Task: The records must be retyped exactly, with no pictures included.

Stored items:
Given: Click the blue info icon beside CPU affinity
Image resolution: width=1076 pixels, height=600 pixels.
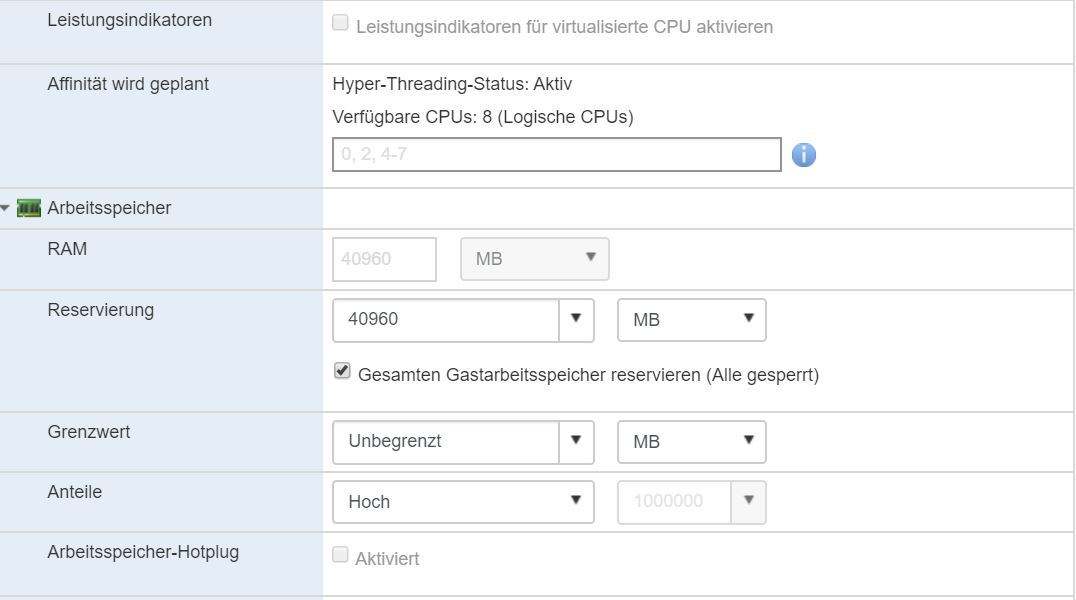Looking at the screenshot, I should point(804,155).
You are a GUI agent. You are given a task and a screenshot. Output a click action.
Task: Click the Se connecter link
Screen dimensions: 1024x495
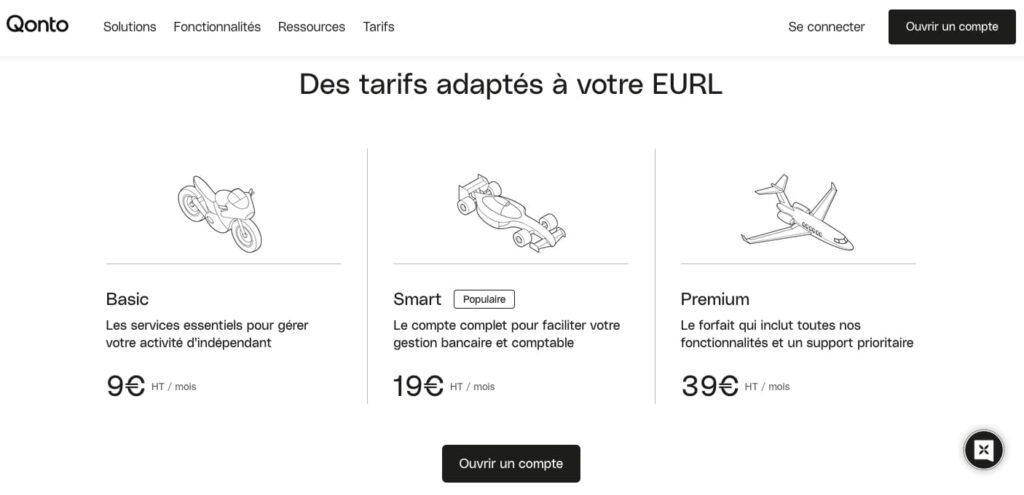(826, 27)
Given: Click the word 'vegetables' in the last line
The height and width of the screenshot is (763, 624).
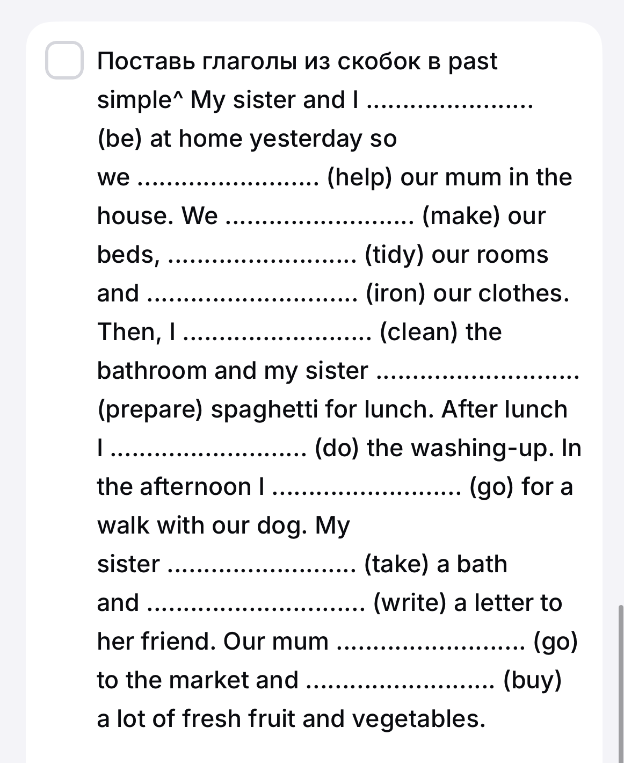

The answer:
Given: Click the blue info icon beside CPU affinity
Image resolution: width=1076 pixels, height=600 pixels.
Looking at the screenshot, I should point(804,155).
You are a GUI agent. You are given a task and a screenshot. Output a click action.
Task: Click the Se connecter link
Screen dimensions: 1024x495
(826, 27)
Given: Click the word 'vegetables' in the last line
The height and width of the screenshot is (763, 624).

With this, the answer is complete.